The value of Q quarters is 0.25Q.
Therefore, the equation for the total value is:
0.05N + 0.10D + 0.25Q = 6.90.
Now we have a system of equations:
8N = 3D (Equation 1)
5D = 4Q (Equation 2)
0.05N + 0.10D + 0.25Q = 6.90 (Equation 3)
To solve this system of equations, we will use substitution or elimination.
First, let's solve Equation 1 (8N = 3D) for N:
N = (3/8)D
Now, substitute this value for N in Equation 3 (0.05N + 0.10D + 0.25Q = 6.90):
0.05(3/8)D + 0.10D + 0.25Q = 6.90
Next, simplify and convert the decimals to fractions:
(3/160)D + 0.10D + 0.25Q = 6.90
To eliminate the decimals, let's multiply the entire equation by 160:
3D + 16D + 40Q = 1104
Combine like terms:
19D + 40Q = 1104 (Equation 4)
Now, we have two equations to work with:
5D = 4Q (Equation 2)
19D + 40Q = 1104 (Equation 4)
We can now solve this system of equations to find the values of D and Q.
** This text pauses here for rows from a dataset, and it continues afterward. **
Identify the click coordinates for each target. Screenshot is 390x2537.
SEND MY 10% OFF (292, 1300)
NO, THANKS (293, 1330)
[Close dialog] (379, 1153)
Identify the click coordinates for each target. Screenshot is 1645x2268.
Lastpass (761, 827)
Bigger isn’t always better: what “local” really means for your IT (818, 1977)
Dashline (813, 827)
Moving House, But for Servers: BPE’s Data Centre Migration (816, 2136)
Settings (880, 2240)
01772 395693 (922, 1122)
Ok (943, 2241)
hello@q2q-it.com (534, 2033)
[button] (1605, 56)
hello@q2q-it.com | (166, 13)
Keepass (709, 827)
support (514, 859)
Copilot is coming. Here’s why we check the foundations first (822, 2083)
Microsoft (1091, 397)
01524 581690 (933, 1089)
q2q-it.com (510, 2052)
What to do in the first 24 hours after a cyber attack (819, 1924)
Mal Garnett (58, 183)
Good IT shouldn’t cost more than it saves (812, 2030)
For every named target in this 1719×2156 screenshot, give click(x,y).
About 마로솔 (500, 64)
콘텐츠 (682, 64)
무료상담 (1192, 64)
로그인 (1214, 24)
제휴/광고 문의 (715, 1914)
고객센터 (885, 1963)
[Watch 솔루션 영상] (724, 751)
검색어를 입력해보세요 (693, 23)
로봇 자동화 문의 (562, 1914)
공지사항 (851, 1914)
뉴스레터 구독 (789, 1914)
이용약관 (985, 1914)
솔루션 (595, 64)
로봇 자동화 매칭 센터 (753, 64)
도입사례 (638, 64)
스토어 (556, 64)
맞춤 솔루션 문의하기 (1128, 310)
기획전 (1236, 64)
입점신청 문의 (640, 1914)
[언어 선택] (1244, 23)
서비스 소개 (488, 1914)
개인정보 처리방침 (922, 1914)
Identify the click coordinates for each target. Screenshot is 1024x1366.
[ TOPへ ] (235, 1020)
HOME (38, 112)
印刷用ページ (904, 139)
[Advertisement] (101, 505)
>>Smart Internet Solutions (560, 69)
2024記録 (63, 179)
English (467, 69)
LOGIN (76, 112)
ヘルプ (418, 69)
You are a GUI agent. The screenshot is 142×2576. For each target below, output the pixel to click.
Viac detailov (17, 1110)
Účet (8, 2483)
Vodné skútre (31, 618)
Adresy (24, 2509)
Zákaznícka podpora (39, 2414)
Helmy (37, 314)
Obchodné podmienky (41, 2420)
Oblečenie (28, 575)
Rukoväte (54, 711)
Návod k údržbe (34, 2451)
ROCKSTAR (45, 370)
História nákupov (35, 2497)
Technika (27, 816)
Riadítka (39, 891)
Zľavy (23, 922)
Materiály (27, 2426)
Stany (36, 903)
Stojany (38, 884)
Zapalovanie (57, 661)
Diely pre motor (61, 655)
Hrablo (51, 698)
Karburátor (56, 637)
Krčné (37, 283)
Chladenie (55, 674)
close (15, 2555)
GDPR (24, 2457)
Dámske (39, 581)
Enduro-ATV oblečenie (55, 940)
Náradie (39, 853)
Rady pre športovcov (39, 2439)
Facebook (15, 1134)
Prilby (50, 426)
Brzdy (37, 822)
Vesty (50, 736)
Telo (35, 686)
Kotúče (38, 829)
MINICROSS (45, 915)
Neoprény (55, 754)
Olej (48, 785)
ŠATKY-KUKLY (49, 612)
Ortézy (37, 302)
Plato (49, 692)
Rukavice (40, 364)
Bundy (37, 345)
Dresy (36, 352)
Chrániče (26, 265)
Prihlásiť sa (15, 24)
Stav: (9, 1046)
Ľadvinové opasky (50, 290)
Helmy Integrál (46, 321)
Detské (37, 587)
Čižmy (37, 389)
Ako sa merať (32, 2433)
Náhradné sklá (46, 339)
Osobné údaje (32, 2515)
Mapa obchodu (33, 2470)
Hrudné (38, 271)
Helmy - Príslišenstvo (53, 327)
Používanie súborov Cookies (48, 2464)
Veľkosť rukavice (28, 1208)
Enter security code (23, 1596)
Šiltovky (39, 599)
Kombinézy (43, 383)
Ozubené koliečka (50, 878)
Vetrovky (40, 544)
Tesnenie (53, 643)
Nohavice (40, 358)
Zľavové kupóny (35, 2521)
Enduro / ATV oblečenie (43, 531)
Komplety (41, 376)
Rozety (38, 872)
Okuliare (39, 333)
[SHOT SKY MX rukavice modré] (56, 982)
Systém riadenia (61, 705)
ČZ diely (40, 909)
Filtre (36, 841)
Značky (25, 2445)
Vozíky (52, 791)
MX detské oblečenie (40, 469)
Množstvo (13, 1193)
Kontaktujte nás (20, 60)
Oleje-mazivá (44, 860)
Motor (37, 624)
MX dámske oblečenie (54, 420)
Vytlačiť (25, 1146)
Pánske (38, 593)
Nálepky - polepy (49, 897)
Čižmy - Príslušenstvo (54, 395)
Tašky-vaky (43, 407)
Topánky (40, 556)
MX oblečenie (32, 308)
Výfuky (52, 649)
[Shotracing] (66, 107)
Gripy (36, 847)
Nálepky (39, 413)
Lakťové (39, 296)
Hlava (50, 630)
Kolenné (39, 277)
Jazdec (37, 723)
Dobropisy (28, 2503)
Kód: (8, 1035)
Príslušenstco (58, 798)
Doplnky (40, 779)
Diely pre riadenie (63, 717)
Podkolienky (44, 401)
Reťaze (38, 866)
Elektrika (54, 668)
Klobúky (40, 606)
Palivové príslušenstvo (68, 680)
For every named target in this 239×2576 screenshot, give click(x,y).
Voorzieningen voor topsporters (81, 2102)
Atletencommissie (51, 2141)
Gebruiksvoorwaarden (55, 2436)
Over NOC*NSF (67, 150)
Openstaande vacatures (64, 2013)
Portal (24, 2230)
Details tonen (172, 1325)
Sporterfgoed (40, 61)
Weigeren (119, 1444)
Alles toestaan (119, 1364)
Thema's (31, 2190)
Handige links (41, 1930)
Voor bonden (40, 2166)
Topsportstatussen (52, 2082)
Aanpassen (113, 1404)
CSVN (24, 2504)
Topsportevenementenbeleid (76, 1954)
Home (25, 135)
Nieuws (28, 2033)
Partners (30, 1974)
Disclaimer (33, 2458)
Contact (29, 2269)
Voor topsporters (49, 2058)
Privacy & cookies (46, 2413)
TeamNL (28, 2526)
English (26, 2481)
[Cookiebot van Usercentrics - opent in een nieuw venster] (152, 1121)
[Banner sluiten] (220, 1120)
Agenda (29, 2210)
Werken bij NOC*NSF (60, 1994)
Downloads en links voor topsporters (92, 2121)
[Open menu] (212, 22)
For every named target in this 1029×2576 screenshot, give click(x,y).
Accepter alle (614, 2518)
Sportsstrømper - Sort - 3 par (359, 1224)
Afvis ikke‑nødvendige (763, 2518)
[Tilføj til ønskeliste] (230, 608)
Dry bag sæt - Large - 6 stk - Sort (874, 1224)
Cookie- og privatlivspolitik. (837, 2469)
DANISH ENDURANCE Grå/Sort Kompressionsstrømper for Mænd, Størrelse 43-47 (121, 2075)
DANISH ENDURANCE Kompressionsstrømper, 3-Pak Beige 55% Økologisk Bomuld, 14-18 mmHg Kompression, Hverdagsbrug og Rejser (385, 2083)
Using Equation 2, solve for D in terms of Q:
D = (4/5)Q
Now, substitute this value for D in Equation 4:
19((4/5)Q) + 40Q = 1104
Simplify and combine like terms:
(76/5)Q + 40Q = 1104
To eliminate the fractions, multiply the entire equation by 5:
76Q + 200Q = 5520
Combine like terms:
276Q = 5520
Divide both sides by 276:
Q = 5520/276
Q = 20
Now that we know Q = 20, we can substitute this value back into Equation 2 to solve for D:
5D = 4(20)
5D = 80
D = 80/5
D = 16
Finally, substitute the values of D = 16 and Q = 20 back into Equation 1 to solve for N:
8N = 3(16)
8N = 48
N = 48/8
N = 6
Therefore, the number of nickels is 6, the number of dimes is 16, and the number of quarters is 20.